GIVEN TEXT –

-- Opening Marker --

From Christie’s Art Finance to the Equity, Diversity & Inclusion committee, Sayuri Ganepola leads with her values — and her passion for art
I’ve made a number of shifts throughout my career. I was a biology major in college before going into finance and banking and then working in the start-up world for a bit. Art was always a personal passion of mine, but I hadn’t considered how it might become part of my professional life. I remember talking about it with my husband, and he suggested ‘Since you like to drag me from gallery to gallery, why don’t you go back to school to really learn about it?’
At that point I had completed my MBA, and I thought I was done with school, but I followed my interests and went to Christie’s Education. It was important for me to study somewhere that offered internship experiences at a place I could see myself working at someday. Christie’s Ed felt like an obvious choice.
Each challenge prepares you for the next. After graduating, I was fortunate to find a placement here, and I had the opportunity to work in a variety of business management roles that enabled me to see how all areas of the business fit together and build a global internal network. Later, as the Regional Head of Client Strategy, I was able to develop a strong understanding of our client base and embrace the unique competitive advantage our object and client data provides. Looking back over the past two and half years, I can see how all of my experiences, on Wall Street and at Christie’s, were instrumental in helping me build our Christie’s Art Finance business.
At its simplest, art finance involves valuing someone’s art collection and providing a loan against the value of their fine art as assessed by our specialists. Christie’s has been doing art lending for a very long time in the form of advances against the proceeds from sale. But when we started our new lending platform, Christie’s Art Finance, we wanted expand our client offering and can now provide these loans with a distinct nuance: no obligation to sell.
This added flexibility has been incredibly meaningful for our clients. They can work closely with our specialists to unlock the value of art that’s hanging on their walls, on a timeline that meets their needs. Most often we see our borrowers funding further art purchases, business investments or real estate.
Our clients are very global, so they appreciate the scope of our infrastructure and specialists around the world. We have the breadth of expertise across categories to cover their collections holistically. It’s been exciting to serve a broader group of collectors who generally transact more heavily in the primary market, because we can now provide them liquidity against the collections they are actively growing.

-- Closing Marker --

WHAT TO DO –
1. Check each statement against the Sayuri Ganepola profile above and answer yes or no, quoting the words from it that decide. (a) She majored in biology in college. (b) Loans from Christie's Art Finance require the borrower to sell the art. (c) Her husband suggested she go back to school to learn about art.
2. Please continue the Sayuri Ganepola profile above, picking up right after its last sentence.

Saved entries
-- Opening Marker --

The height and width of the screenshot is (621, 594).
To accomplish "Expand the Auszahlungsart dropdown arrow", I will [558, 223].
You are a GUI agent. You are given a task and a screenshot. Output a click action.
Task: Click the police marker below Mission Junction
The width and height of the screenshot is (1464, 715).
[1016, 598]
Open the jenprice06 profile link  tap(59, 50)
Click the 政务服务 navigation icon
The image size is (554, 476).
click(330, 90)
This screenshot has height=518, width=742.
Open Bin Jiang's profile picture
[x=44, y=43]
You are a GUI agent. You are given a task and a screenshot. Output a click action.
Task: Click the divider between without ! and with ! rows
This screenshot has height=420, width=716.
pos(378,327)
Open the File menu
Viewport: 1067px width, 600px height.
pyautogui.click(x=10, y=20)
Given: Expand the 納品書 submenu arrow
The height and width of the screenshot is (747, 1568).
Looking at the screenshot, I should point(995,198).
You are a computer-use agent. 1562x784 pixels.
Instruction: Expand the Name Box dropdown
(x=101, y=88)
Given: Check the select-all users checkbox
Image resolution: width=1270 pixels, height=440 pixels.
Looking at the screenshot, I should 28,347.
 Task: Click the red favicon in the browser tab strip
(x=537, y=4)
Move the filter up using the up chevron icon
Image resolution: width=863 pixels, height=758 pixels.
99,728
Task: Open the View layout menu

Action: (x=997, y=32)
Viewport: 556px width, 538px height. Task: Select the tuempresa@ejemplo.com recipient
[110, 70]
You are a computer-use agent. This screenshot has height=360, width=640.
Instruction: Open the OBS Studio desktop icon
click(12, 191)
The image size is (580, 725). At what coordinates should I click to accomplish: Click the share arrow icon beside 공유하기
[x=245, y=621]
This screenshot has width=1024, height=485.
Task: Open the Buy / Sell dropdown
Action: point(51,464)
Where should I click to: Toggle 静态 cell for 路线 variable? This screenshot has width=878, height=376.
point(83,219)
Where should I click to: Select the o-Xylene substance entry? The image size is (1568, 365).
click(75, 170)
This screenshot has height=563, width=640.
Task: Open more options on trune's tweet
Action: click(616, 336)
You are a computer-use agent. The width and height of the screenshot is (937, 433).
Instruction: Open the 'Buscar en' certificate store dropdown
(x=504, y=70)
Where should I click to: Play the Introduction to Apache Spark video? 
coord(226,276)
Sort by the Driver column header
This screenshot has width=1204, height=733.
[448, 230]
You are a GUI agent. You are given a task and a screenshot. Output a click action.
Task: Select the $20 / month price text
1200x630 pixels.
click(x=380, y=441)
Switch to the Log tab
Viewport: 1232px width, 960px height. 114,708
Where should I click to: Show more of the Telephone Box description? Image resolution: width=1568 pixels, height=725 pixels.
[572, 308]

-- Closing Marker --

RESPONSES –
1.
(a) Yes: "I was a biology major in college"
(b) No: "no obligation to sell"
(c) Yes: "why don’t you go back to school to really learn about it?"

2.
I learn something every day. It’s rare that you are able to do what I do in finance but in a place where you’re surrounded by such passionate, creative people and amazing artistic objects. I’m in awe of the sales we put on and the insights of our specialists. I learn something every time I walk through the galleries.
Bring your values to work. I’m also the co-chair of Equity, Diversity & Inclusion for Christie’s, Americas, and serve on the company’s global ED&I committee. It’s one of the most rewarding parts of my job because it enables me to connect with a greater purpose beyond my day-to-day responsibilities. It’s incredibly fulfilling to work on projects that aim to foster a positive workplace environment that is respectful and inclusive, and create greater access to the art market generally.
There are strong social and moral reasons to bring more voices to the table, and it’s also good business. New perspectives will only make us more competitive in the future because they widen our view of the world and enhance our innovation and creativity.
I hope that each step, each bit of progress, makes it easier for the next person. Some of the most moving moments during my time on the ED&I committee have been when someone pops into my office and says that an event we hosted resonated with them or that they appreciate what we’re standing up for.
Those personal moments with co-workers are really special because coming up in my career, I didn’t always have somebody to whom I could go and discuss these types of issues or concerns. So it’s gratifying to see the impact and the progress first-hand.
‘When you have the confidence to make some bobs and weaves through your career, you end up finding yourself’
You can come into the art world through so many different functional areas. Whether that’s finance, marketing, operations, legal or human resources — the list goes on — there are so many roles that are necessary for our business to run. I love that you can bring your functional skill set to contribute to this exciting and unique industry.
Finding yourself involves taking risks. I never could have imagined when I graduated college that I would end up in a position that marries all of my past experience in finance and banking with my interest in art. It fits me and my values and just feels right. When you have the confidence to make some bobs and weaves through your career, you end up finding yourself.
Someone once told me that there are times when you just have to throw your hat over the wall and follow it. Like, ‘It looks interesting on the other side, so I'm going to toss it and here we go.’ You don't necessarily know what's going to happen, but you just have to take that leap.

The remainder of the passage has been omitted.